Justice for Cecil – and Biddy and Lamby and …

    Justice For Cecil

    You’d have to have been living under a rock to have missed the furore over the killing of Cecil, the Zimbabwean lion last week. In case you were, here are the details: For the sum of $50,000 (about R633,000) Cecil, the much loved Zimbabwean lion, was lured out of his protected habitat, shot with a bow and arrow, hunted for 40 hours and then killed with a gun by a “trophy hunter” with deep pockets who likes to mount large, dead things on his wall.

    Walter Palmer, the man behind the gun, has gone into hiding in the wake of the uproar and donations have been flooding in for the Oxford University conservation project that Cecil was part of.

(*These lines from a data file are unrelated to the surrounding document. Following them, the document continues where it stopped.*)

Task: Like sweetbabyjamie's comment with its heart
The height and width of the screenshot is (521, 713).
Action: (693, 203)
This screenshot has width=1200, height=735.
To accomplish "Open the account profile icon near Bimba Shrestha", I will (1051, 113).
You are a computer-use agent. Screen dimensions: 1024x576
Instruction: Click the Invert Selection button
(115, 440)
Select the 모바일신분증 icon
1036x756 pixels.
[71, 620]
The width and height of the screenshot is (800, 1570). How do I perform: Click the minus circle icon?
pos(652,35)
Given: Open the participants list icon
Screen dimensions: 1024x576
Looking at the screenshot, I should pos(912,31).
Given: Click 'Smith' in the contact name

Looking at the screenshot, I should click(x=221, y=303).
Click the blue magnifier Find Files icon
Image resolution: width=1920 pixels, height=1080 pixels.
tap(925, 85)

    But in an editorial, The Guardian newspaper points out one of the problems with the global outrage.

    Cecil’s free-range existence was circumscribed by the limitations of the park – about 14,650 sq km. The average factory chicken is afforded the living space roughly equivalent to a piece of A4 paper. And they live for about six weeks, in vast filthy sheds full of their own excrement, and without any experience of sun or fresh air.

    “So is the Cecil furore just a bit of western sentimentality from those who can hum The Circle of Life, but who have no real appreciation of what it means?” they ask.

    Meanwhile, Salon magazine pointed out that while we were all tweeting about Cecil, one of the world’s five remaining northern white rhinos died, five endangered elephants were killed poached, and environmental groups warned that global population of tigers is at an all-time low.

    If we feel strongly about the ethical treatment of animals, we shouldn’t let our anger die down as soon as the news around Cecil and Palmer does.